Circulating tumor DNA measurement provides reliable mutation detection in mice with human lung cancer xenografts.

Genotype-directed targeted therapy has become one of the standard treatment options for non-small cell lung cancer (NSCLC). There have been numerous limitations associated with mutation analysis of tissue samples. Consequently, mutational profile analysis of circulating cell-free DNA (cfDNA) by highly sensitive droplet digital PCR (ddPCR) assay has been developed.
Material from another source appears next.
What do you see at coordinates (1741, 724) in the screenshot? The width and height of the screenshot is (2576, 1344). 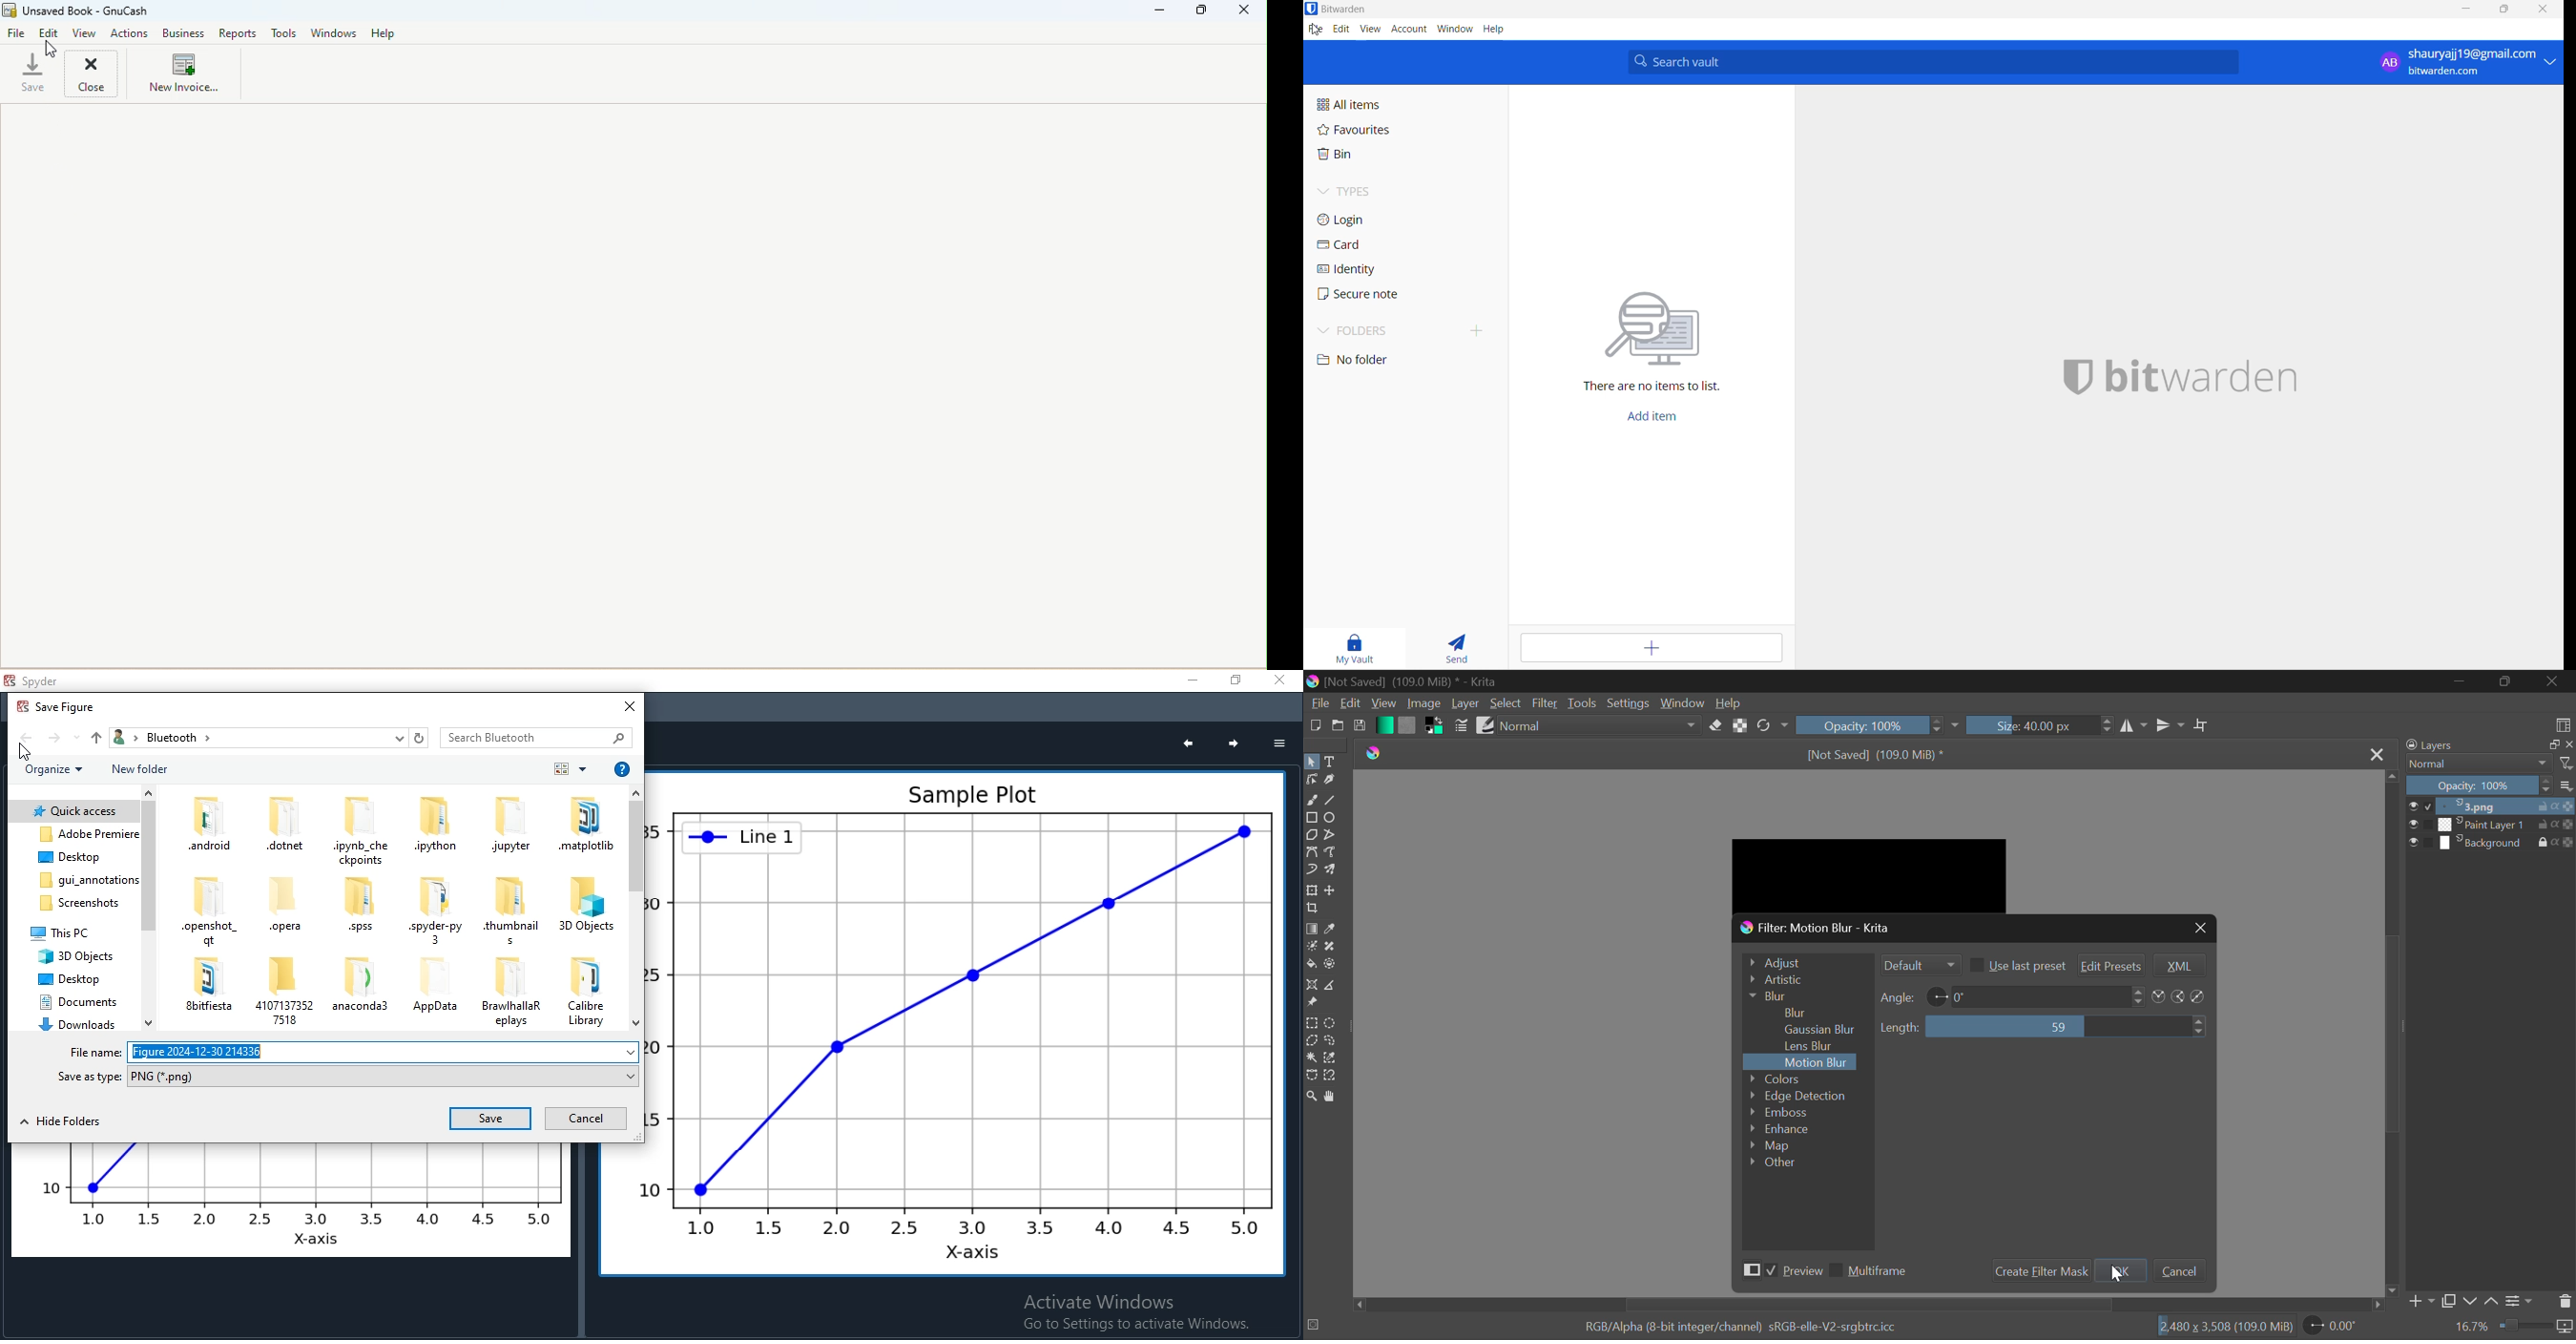 I see `Lock Alpha` at bounding box center [1741, 724]. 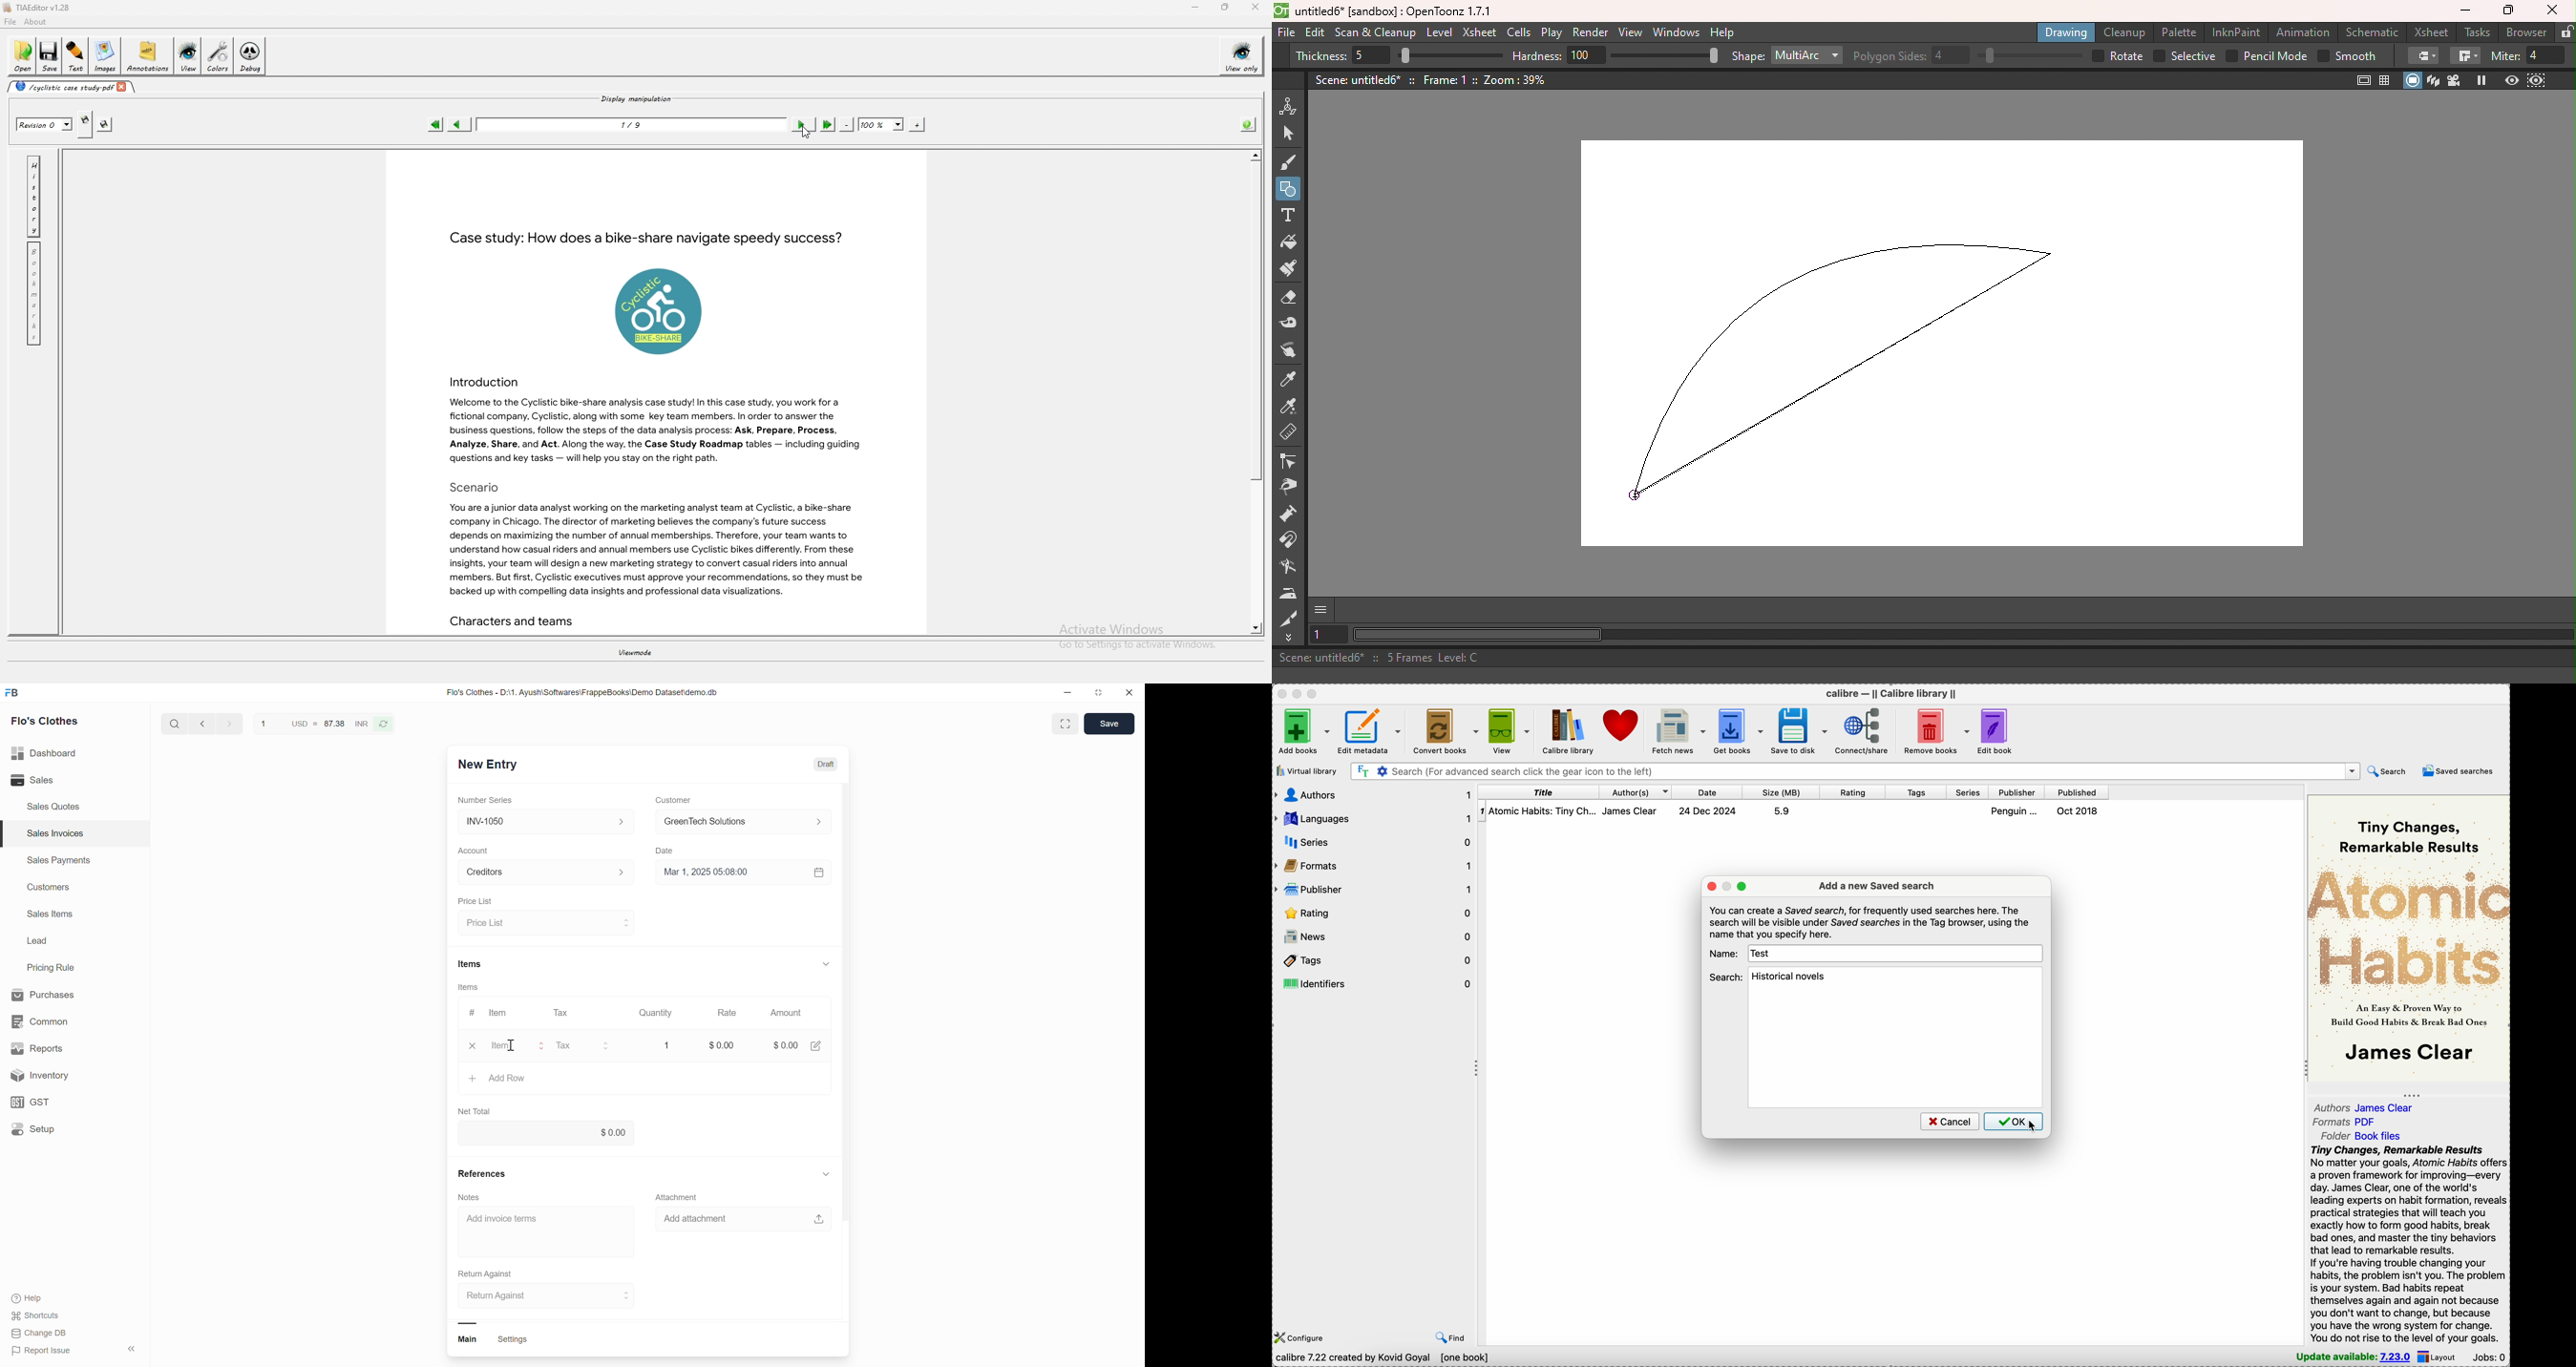 I want to click on Dashboard , so click(x=60, y=753).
Possibly due to differences in cfDNA concentrations, previous studies have shown numerous discrepancies in mutation detection consistency between tissue and cfDNA. In order to rigorously analyze the amount of cfDNA needed, we constructed 72 athymic nude mice xenografted with NCI-H1975 (harboring a EGFR T790M mutation) or NCI-H460 (harboring a KRAS Q61H mutation) human NSCLC. We thoroughly investigated the relationship between plasma cfDNA using Q-PCR targeting human long interspersed nuclear element-1 (LINE-1) retrotransposon and the mouse ACTB gene, and the accuracy of mutation detection by ddPCR at different times post-graft. Our results show that the concentration and fragmentation of human (tumor) derived cfDNA (hctDNA) were positively correlated with tumor weight, but not with mouse-derived cfDNA (mcfDNA). Quantification of cfDNA by Q-PCR depends on the amplified target length. Mutation copies in plasma of per milliliter were positively linked to tumor weight, hctDNA level and hctDNA/mcfDNA ratio, respectively. Furthermore, tumor weight, hctDNA level and ratio of hctDNA/mcfDNA were significantly higher in cfDNA mutation-positive mice than in negative mice. Also, our data indicate that when plasma hctDNA level and hctDNA/mcfDNA ratio reach a certain level in xenografted mice, plasma cfDNA mutation can be detected. In summary, the present study suggests that determination of ctDNA levels may be essential for reliable mutation detection by analysis of cfDNA.